Hinzu kommen lokale Befindlichkeiten: Die Nachfrage nach traditionellen On-Premise-Produkten, insbesondere im Bereich Infrastruktur wie SystemCenter, sei in Deutschland ungebrochen hoch, gleiches gelte generell für das gesamte UCC-Portfolio (Unified Communication and Collaboration). Noch immer suchten außerdem viele ihrer Kunden, die beispielsweise Teile ihre Office-Anwendungen nicht in die Cloud verlagern wollten, nach einer kostengünstigen Alternative für den Small Business Server (SBS). Doch diese Themen spiele in der Kommunikation von Microsoft kaum eine Rolle.
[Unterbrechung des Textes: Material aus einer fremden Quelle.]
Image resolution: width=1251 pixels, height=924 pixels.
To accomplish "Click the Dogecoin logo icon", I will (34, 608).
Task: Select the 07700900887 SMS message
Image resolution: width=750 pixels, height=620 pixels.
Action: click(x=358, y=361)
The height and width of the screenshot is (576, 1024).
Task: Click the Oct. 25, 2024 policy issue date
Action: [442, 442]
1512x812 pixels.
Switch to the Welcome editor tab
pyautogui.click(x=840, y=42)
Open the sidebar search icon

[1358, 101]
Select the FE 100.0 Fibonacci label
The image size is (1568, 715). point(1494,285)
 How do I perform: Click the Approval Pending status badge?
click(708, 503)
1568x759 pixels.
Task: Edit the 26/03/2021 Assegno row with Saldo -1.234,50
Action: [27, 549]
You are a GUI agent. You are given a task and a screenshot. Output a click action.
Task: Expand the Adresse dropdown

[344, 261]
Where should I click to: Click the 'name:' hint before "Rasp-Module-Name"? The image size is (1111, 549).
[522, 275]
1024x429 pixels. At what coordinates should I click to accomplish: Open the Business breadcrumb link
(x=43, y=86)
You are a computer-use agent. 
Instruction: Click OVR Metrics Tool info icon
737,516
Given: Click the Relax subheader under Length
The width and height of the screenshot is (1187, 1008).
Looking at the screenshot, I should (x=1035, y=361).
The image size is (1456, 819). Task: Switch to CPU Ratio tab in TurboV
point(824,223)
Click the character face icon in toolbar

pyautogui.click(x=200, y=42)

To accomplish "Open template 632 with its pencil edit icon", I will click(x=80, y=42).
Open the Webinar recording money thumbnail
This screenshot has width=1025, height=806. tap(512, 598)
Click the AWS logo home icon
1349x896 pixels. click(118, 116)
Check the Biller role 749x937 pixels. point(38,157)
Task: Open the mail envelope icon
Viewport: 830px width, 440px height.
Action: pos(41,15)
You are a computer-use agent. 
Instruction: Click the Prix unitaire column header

Zudem hake es beim Support rund um die Infrastruktur-Produkte. "Alles wirklich gute Lösungen, aber immer wieder tauchen massive Probleme bei der Integration auf, weil bei den Upgrades und Service-Packs plötzlich wichtige Funktionen der Vorgängerversion fehlen - oder vergesse wurden", ist immer wieder von Partnern zu hören. Die wenigen Support-Tickets, die im Rahmen des Partnerprogramms zur Verfügung stehen, seien damit schnell aufgebraucht. Und dann beginne die Odyssee durch die Hotlines. Die Cloud habe Microsoft den Blick verschleiert für die Gegebenheiten des deutschen Marktes, monieren die Kritiker, alles drehe sich nur um Office 365 und Azure.

Dass die Cloud künftig eine wichtige Rolle spielen werde, bestreitet dabei keiner der Partner, im Gegenteil. Wie Microsoft sind sie überzeugt, dass Kunden hybride Szenarien, also einen Mix aus hausintern betriebener und aus der Cloud bezogener IT-Ressourcen, einsetzen werden. Sie stört, dass Microsoft die zweite Komponente dieses Mixes vernachlässigt und gleichzeitig in überstürztem Tempo neue, nicht ausreichend getestete Produkt-Releases oder Versionen auf den Markt bringt. (jha)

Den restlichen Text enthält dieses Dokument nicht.